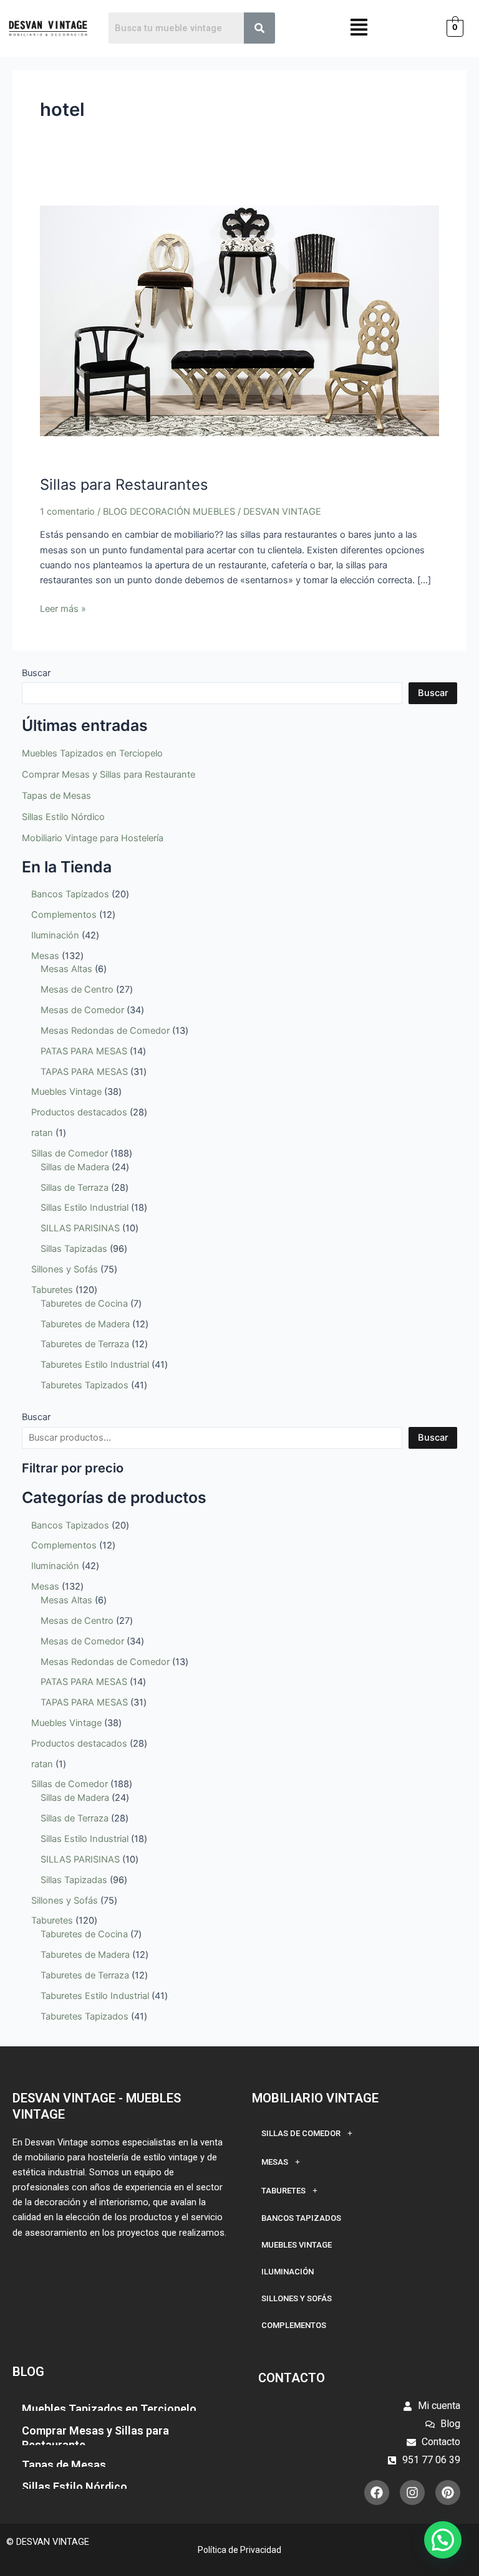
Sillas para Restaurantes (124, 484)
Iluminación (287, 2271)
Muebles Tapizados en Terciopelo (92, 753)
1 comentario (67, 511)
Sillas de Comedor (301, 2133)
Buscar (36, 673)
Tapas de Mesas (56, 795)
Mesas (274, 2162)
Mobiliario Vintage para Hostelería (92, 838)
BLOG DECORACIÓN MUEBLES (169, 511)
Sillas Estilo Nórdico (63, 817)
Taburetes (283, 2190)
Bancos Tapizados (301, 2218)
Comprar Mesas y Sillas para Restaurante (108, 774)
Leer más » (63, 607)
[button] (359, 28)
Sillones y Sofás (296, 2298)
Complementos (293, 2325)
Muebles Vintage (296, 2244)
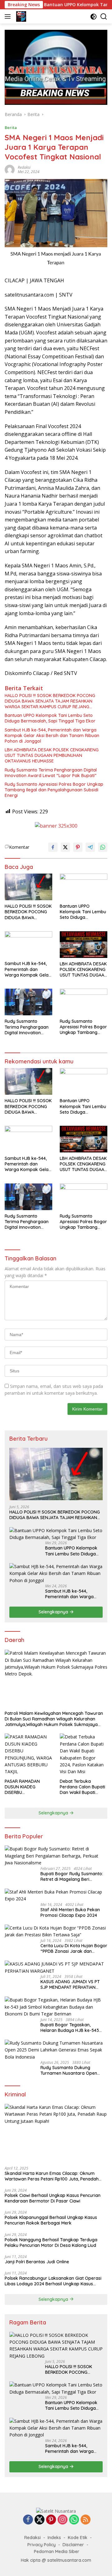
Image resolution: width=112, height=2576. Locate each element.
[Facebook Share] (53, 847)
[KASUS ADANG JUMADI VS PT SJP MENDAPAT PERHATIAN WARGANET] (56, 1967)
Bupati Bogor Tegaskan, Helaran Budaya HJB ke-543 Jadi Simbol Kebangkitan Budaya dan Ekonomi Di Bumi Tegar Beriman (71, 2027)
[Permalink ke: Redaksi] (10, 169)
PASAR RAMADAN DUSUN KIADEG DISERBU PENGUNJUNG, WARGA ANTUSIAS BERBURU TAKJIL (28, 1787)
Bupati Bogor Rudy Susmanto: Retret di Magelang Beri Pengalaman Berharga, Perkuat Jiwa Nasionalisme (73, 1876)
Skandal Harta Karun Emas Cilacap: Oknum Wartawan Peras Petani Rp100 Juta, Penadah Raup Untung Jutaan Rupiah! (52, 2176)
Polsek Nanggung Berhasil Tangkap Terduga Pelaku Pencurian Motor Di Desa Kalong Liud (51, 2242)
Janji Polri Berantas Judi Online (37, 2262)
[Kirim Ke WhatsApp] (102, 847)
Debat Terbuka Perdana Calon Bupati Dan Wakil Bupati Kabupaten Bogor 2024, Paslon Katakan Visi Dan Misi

──────

Please output an exact repetition of the lines from the line containing "Comprar Mesas y" to the end of the records, both included, with no pictures and no additional text.

Comprar Mesas y Sillas para Restaurante (108, 774)
Leer más » (63, 607)
[button] (359, 28)
Sillones y Sofás (296, 2298)
Complementos (293, 2325)
Muebles Vintage (296, 2244)
Image resolution: width=112, height=2576. Locate each element.
[Facebook Share] (53, 847)
[KASUS ADANG JUMADI VS PT SJP MENDAPAT PERHATIAN WARGANET] (56, 1967)
Bupati Bogor Tegaskan, Helaran Budaya HJB ke-543 Jadi Simbol Kebangkitan Budaya dan Ekonomi Di Bumi Tegar Beriman (71, 2027)
[Permalink ke: Redaksi] (10, 169)
PASAR RAMADAN DUSUN KIADEG DISERBU PENGUNJUNG, WARGA ANTUSIAS BERBURU TAKJIL (28, 1787)
Bupati Bogor Rudy Susmanto: Retret di Magelang Beri Pengalaman Berharga, Perkuat Jiwa Nasionalisme (73, 1876)
Skandal Harta Karun Emas Cilacap: Oknum Wartawan Peras Petani Rp100 Juta, Penadah Raup Untung Jutaan Rupiah! (52, 2176)
Polsek Nanggung Berhasil Tangkap Terduga Pelaku Pencurian Motor Di Desa Kalong Liud (51, 2242)
Janji Polri Berantas Judi Online (37, 2262)
[Kirim Ke WhatsApp] (102, 847)
Debat Terbuka Perdana Calon Bupati Dan Wakil Bupati Kabupaten Bogor 2024, Paslon Katakan Visi Dan Misi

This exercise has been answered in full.